Aku masih menunggu uraian anak wedok-ku.

“Kalau Bapak amati, bukankah spanduk-spanduk di pinggir jalan penuh dengan istilah Bahasa Inggris? Ada berapa bule sih di kota ini? Lagi pula, kebanyakan kita belum becus betul berbahasa Indonesia,”  katanya. “Dalam percakapan sehari-hari pun tak jarang terselip satu-dua kata dalam bahasa Inggris.”

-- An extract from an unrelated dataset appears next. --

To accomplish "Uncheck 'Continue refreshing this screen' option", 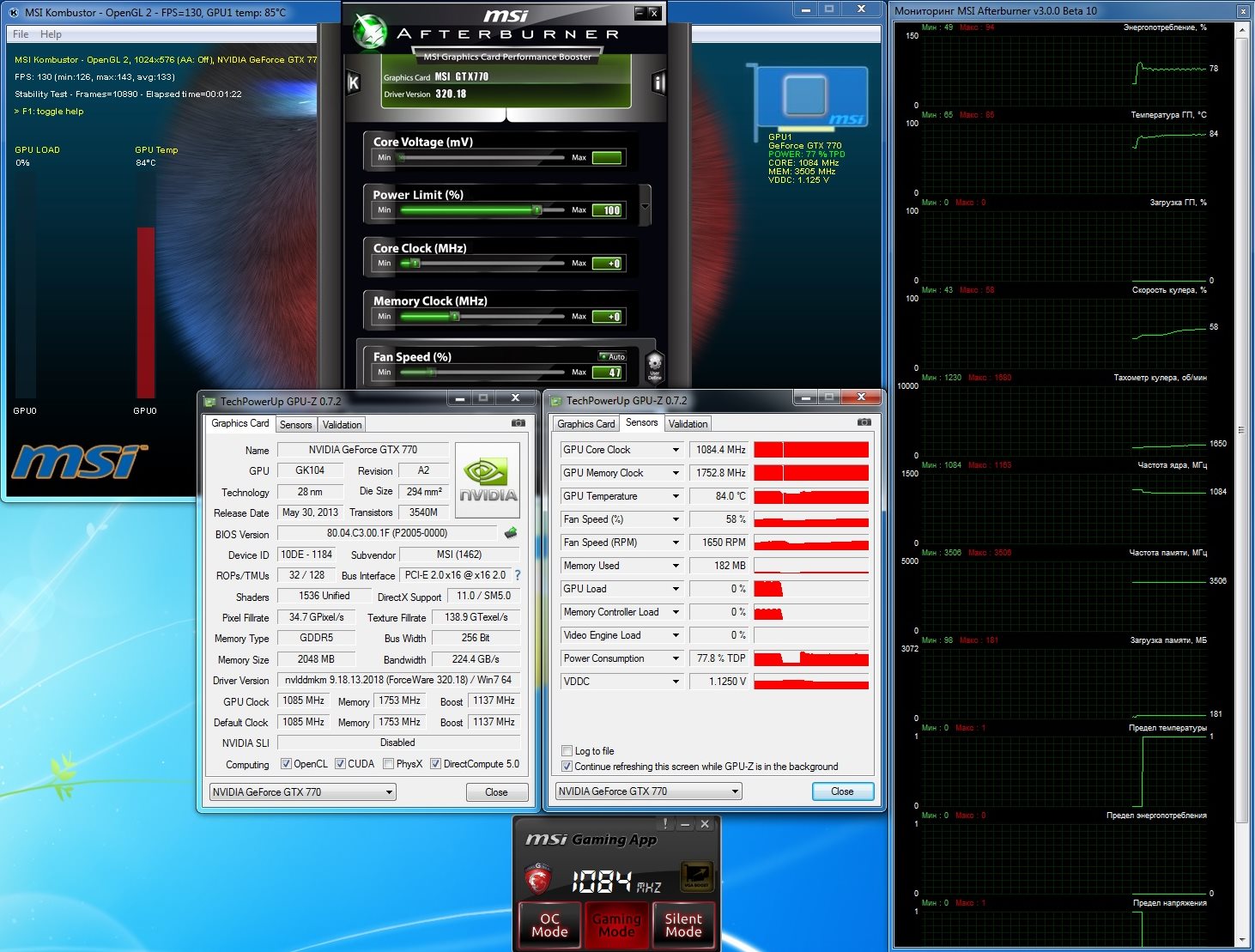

O, aku baru paham sekarang. Betul kata dia. Istilah Bahasa Inggris memang bertebaran di kota kecil kami, seperti: Open Now, Big Sale, Grand Opening, Get Free, Discount up to 70%, Booking fee, Support Smoke Free Our City, dan lain-lain yang mayoritas merupakan kata-kata reklame. Semua itu ditujukan kepada warga kota tempat tinggal kami yang sangat mungkin tak ada seorang bule pun yang tinggal di dalamnya.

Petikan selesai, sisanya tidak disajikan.